Video - Australia's heat and bushfires are signs of fundamental shifts in its climate

Yale Climate Connections - 20/01/2020
 

Australian fires

Storms are more often tracking over the ocean rather than over land, depriving the continent of much-needed water.

Australia’s “worst fire season ever recorded.” That’s how the Australian Broadcasting Company, among many others, aptly described as “an apocalypse,” “the gates of Hell,” or the “nightmare” bushfires that have enveloped much of the southeastern coast of the “land down under.”

It’s not that there haven’t been breath-taking bushfires and heat waves in the past in Australia. There certainly have been. But “the nature of them this year has changed,” experts say in this month’s “This is Not Cool” video by Peter Sinclair for Yale Climate Connections. It’s not just a drought that afflicts Australia nowadays, two experts agree, but a fundamental “shift in the storm track,” with a parching decline in rainfall, particularly during the Southern Hemisphere spring and summer months, becoming the proverbial “new normal.”
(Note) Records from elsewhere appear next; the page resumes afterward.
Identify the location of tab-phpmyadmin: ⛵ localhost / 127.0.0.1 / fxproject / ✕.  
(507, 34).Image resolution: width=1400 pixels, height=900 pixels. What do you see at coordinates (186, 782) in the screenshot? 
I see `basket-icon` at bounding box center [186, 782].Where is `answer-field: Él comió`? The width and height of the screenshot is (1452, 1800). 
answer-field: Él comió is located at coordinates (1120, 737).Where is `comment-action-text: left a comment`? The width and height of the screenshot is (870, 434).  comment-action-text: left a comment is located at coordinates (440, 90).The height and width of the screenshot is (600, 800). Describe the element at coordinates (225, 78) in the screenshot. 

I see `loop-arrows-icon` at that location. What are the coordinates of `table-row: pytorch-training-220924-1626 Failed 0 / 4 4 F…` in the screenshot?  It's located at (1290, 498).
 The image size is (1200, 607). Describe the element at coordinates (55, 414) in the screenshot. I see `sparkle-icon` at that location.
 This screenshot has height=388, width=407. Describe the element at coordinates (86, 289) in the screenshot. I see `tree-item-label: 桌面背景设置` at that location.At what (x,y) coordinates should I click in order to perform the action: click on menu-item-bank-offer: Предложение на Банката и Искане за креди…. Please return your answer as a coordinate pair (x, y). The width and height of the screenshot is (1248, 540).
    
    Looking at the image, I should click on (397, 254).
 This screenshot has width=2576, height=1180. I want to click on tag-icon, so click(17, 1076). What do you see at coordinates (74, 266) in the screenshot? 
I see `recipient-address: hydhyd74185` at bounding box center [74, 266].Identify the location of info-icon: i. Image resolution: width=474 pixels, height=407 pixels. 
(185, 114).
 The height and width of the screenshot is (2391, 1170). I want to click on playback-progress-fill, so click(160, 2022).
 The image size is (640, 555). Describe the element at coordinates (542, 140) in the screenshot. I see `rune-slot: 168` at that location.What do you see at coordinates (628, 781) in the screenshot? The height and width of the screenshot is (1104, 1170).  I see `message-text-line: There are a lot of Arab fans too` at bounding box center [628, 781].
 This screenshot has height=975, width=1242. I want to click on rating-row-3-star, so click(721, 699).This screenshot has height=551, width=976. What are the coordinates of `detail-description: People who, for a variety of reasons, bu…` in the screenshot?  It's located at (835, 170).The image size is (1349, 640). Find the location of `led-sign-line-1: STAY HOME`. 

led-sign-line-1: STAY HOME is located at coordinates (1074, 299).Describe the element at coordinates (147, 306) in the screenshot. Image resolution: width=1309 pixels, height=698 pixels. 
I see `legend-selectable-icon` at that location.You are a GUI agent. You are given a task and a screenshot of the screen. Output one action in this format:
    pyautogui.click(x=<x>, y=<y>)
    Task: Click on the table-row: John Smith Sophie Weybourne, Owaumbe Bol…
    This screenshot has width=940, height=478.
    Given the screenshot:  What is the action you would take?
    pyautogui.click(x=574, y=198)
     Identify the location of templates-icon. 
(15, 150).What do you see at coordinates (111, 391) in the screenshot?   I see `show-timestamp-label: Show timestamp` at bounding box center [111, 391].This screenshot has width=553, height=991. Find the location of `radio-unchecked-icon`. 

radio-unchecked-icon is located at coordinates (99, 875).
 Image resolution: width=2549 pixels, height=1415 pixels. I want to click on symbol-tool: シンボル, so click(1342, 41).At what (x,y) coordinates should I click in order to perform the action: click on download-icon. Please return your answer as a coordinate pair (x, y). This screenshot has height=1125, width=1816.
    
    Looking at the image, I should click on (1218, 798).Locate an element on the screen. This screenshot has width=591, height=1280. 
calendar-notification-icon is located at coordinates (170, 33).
It’s the frequency and intensity of those conditions that is so concerning, says University of Melbourne scientist Linden Ashcroft. She says the trends are “exactly in line with what the [climate] science said 10 or 20 years ago.” Broadcast meteorologist Jeff Berardelli points to a single recent day on which the entire enormous continent of Australia recorded a country-wide average temperature of 107 degrees Fahrenheit. National Center for Atmospheric Research climate scientist Kevin Trenberth says a single month of such high temperatures often can be tolerated without lasting damage, but at two months or longer, as with this year’s bushfire season, serious damages can set in and be long-lasting.